The NH fragment affects the μs and γs poly(A) sites in a heterologous context.

To test whether the effect of deleting the NH fragment from the μs poly(A) site could occur in a heterologous context, we placed the μs poly(A) site, with or without the NH fragment, into the third intron of the MHC class I D^d gene (Fig. 3A). It has been shown previously that the αs poly(A) site, when inserted into this intron, is used in competition with intron 3 splicing and that the processing of this chimeric mRNA is regulated between B-cell and plasma cell lines and in transgenic mice (28, 42). Other poly(A) sites placed in this location have a pA/splice expression ratio that is related to the strength of the poly(A) site (unpublished data). In the D^d gene, we found that the pA/splice expression ratio of the μs site lacking the NH fragment was about fivefold lower than that of the intact μs poly(A) site (Fig. 3). This effect is similar to what was seen in the μ gene, demonstrating that the activity within the NH fragment can be detected in this heterologous context. These results also indicate that the effect of the NH deletion is due to the loss of these sequences and not to a dominant effect of the specific Cμ intronic sequences brought into the proximity of the μs poly(A) site by the deletion.

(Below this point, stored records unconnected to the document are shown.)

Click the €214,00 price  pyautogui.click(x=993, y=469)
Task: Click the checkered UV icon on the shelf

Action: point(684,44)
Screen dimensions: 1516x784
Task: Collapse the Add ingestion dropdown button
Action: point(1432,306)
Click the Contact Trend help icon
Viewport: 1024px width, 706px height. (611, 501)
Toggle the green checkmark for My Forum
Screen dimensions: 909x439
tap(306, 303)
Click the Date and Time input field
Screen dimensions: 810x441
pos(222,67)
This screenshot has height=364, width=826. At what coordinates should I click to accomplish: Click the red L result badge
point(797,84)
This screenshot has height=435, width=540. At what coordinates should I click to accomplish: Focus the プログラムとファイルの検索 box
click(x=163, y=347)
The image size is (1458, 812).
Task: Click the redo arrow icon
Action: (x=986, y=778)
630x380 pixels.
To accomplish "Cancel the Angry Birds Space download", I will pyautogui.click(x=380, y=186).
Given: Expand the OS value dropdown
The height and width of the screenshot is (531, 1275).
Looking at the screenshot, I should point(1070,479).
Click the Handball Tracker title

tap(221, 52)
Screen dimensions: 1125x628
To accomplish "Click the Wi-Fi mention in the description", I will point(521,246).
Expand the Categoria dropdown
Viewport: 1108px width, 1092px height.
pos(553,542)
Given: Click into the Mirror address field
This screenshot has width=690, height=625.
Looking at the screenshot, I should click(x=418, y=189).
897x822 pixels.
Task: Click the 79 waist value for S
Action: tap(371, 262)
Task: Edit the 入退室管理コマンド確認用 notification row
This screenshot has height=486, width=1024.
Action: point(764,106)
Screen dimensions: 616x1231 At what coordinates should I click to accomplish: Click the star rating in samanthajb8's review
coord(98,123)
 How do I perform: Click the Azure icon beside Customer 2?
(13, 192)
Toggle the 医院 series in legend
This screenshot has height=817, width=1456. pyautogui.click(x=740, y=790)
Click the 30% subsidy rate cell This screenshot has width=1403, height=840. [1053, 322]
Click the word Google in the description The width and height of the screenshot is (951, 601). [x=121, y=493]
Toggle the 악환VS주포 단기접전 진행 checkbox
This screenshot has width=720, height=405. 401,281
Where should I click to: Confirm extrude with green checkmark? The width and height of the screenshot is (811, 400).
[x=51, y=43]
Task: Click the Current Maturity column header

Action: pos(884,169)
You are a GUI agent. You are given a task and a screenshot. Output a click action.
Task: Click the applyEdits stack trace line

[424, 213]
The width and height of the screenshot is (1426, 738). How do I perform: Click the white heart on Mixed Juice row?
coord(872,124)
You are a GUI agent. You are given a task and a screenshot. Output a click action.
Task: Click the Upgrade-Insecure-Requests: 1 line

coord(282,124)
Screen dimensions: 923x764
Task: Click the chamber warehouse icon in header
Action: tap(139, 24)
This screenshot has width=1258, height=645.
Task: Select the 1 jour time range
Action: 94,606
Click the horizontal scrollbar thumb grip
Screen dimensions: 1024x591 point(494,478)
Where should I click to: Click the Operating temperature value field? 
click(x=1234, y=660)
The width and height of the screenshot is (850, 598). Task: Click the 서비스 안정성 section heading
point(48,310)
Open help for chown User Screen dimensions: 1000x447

RNA polymerase pause sites have been shown to increase the use of linked heterologous poly(A) sites (for examples, see references 3 and 53). To test whether the NH fragment would act in this manner, we placed it downstream of the mouse γ2b secretory poly(A) site (γs) that had been inserted into the D^d intron 3. The γs poly(A) site fragment, which included 65 nt of sequence downstream from the cleavage site, was not used very efficiently in the context of the D^d gene (Fig. 3), consistent with previous experiments using this poly(A) site (for an example, see reference 21). However, when the NH fragment was added downstream, use of the γs poly(A) site was enhanced, resulting in a fourfold increase in the pA/splice expression ratio in γsNH(+) (Fig. 3). The NH fragment also had a partial effect in the antisense orientation in γsNH(−).

Intron size cannot explain the effect of the NH deletion.

The size of the intron that is in competition with a poly(A) site has been shown to affect the pA/splice ratio in the Cμ (16, 31, 32, 48), Cα (41), and D^d (unpublished data) genes; when the intron size was decreased, the pA/splice ratio also decreased. Thus, while previous deletions were larger (>350 nt), it was possible that some of the effect of the NH deletion was due to a change in the intron size. To address this, we inserted the NH fragment, in both orientations, into the KpnI site about 1 kb downstream of the intron of the ΔNH construct [ΔNH-KNH(+) and ΔNH-KNH(−)] (data not shown). When the intron size was restored to that of the wild type in this way, the pA/splice ratio was not similarly restored; the expression ratio was very similar to that of ΔNH (data not shown). Therefore, the change in pA/splice expression ratio induced by the NH deletion is not caused by a change in the size of the Cμ4-M1 intron but rather must be due to the loss of the specific sequences in this fragment. This experiment also indicates that the activity within the NH fragment does not affect the expression ratio when located 1 kb downstream from the μs poly(A).

Known RNA polymerase II pause sites can substitute for the NH fragment.

If the NH fragment contains an RNA polymerase II pause site, then other fragments with similar activity may compensate for the loss of the NH fragment. To test this, we inserted the pause site from the α globin gene (14) and a tetramer of the MAZ site (MAZ4) from the C2 gene (3) downstream of the μs poly(A) site, in place of the NH fragment, to produce ΔNH-α(+) and ΔNH-MAZ4(+), respectively. Both of these sites completely restored the pA/splice expression ratio to that of the wild-type gene (Fig. 4). In the opposite orientation, these fragments had partial activity. Like the NH fragment, when the α globin pause site was placed in the KpnI site farther downstream in the intron in both orientations [ΔNH-Kα(+) and ΔNH-Kα(−)], the pause site did not significantly affect the pA/splice expression ratio (Fig. 4). These results show that the NH fragment contains an activity that can be replaced by other fragments previously characterized as RNA polymerase pause sites.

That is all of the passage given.